Can somebody please explain the "Software is Math" argument to me?
Authored by: Anonymous on Thursday, May 24 2012 @ 02:39 PM EDT
Yes you are missing all of it! Look back on the earlier discussions on Groklaw,
read and consider. You might emerge enlightened. Hopefully! I hop.

[ Reply to This | Parent | # ]

Can somebody please explain the "Software is Math" argument to me?
Authored by: Anonymous on Thursday, May 24 2012 @ 02:40 PM EDT
Computers operate on a formal mathematical system. They operate on pure
information. Chemistry operates on chemical elements. Read PoIR's article on
that for more info.

[ Reply to This | Parent | # ]

You ask good questions
Authored by: BJ on Thursday, May 24 2012 @ 02:45 PM EDT
although I don't join you in calling RMS names; to this person everyone using a
computer should owe the highest repect. I might say fanatiscism is good a
times, but it's the intention (of degrading a person) that counts -- and I don't
join you in that, at all. And times will come when people like him, will be
looked up to even more than you might even image now. The world is changing,
and the freedom that RMS envisioned for himself and others is (going to be)
under attack in increasing ways as the years of human madness progress.


bjd




[ Reply to This | Parent | # ]

I've been making a similar point here for years
Authored by: Anonymous on Thursday, May 24 2012 @ 03:08 PM EDT

There really isn't any difference between Hardware and Software Patents.
They are all bad.

Consider KSR v. Teleflex, where the main point of the patent was moving a
micro switch to get better response. That patent had all of the bad points
that we commonly see in Software Patents. Of course since it was
Hardware, the Software people pretty well ignored it.

In my opinion (and I've read a lot of patents) less than 10% of the patents
issue meet the U.S.P.T.O. Rules.

In other words, the problem is the Patent Office - it is incompetent.

Wayne
http://madhatter.ca

[ Reply to This | Parent | # ]

Can somebody please explain the "Software is Math" argument to me?
Authored by: Anonymous on Thursday, May 24 2012 @ 03:57 PM EDT
>So, what I cannot seem to figure out is, why is it that so many in the tech
fields think that software should somehow get a pass because it is math, when
that is also true of virtually(?) all patents.

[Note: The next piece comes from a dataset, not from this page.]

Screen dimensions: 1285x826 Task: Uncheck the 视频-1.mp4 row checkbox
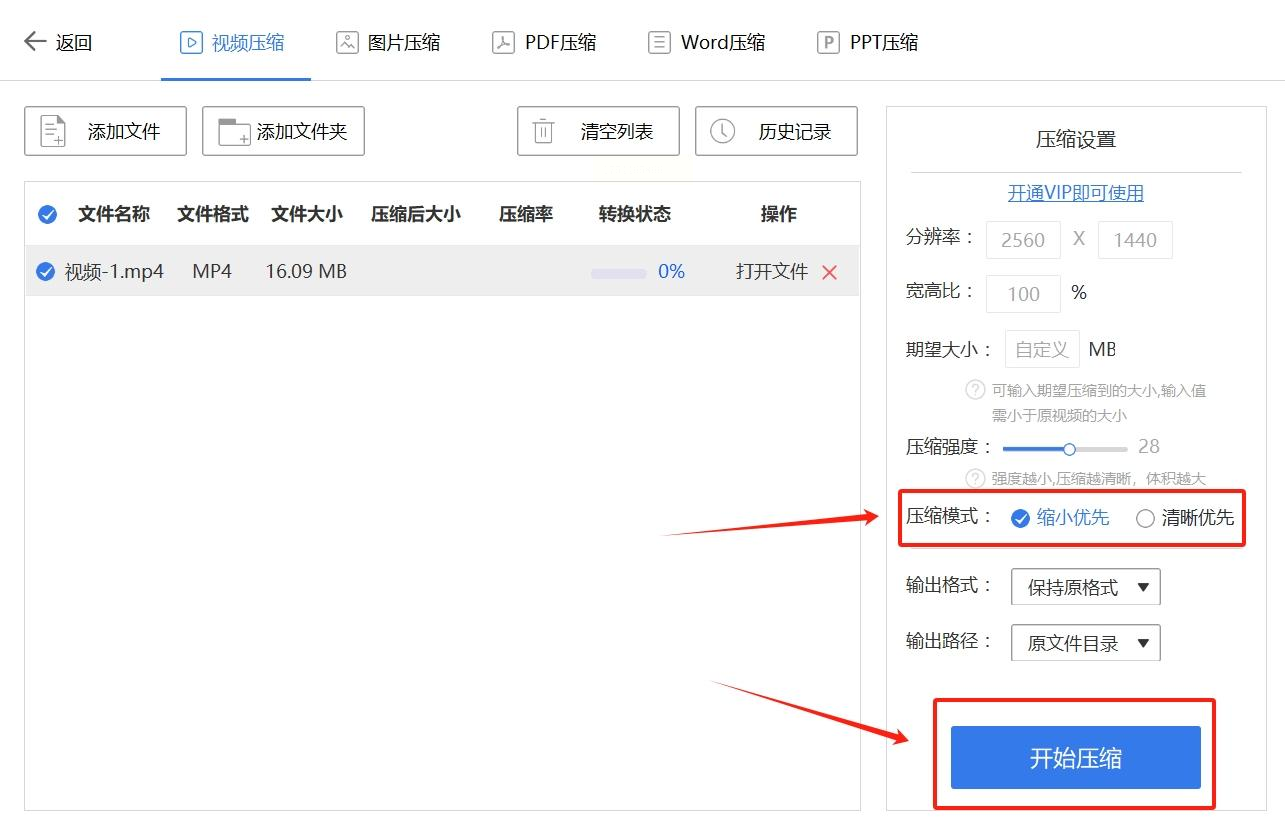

You're not missing anything unimportant.

It is true that many things in the physical world may be described
mathematically: chemisty, mechanics, electronics, astronomy. But these things
are NOT mathematics! In fact, everything, EVERY ... THING ... is not
mathematics. Because mathematics is not a thing.

Mathematics is a concept: logical (conceptual) processes acting on abstract
(logical) concepts. It can always be done mentally (although many people using
mathematics employ devices to cut down on the amount of memory involved).

So you describe a bridge, mathematically, but nobody actually builds the bridge.
Can you cross the river, mentally? What mental processes can you engage in that
will result in that THING you call your physical body being on the other side of
that other THING you call a river?

But software is different. You can (and programmers always have to) mentally
process the mental abstractions that they are describing in that program. The
program is not a THING. It is a CONCEPT, and it is the same concept, whether its
representation is scribbled on a napkin in Hong Kong or printed on a t-shirt in
Brussels. Can you say that of your bridge, or your chemical molecule?

The difference is, the software IS mathematics. It IS logical conceptual
processing of mental concepts. Software is not transported, it is communicated:
because it is not matter, it is logic.

Software is not a THING that is added to another THING (a COMPUTER) to create a
unique new THING. It is a concept, and a computer is just a device to simplify
mental manipulation of that concept.

Think of it this way: software can be read over the phone to someone else (who
can write it down and have exactly the same concept. Try reading a bridge over
the phone, and see if your friend gets exactly the same bridge. Try it with
gears, or molecules, or asteroids. It won't happen.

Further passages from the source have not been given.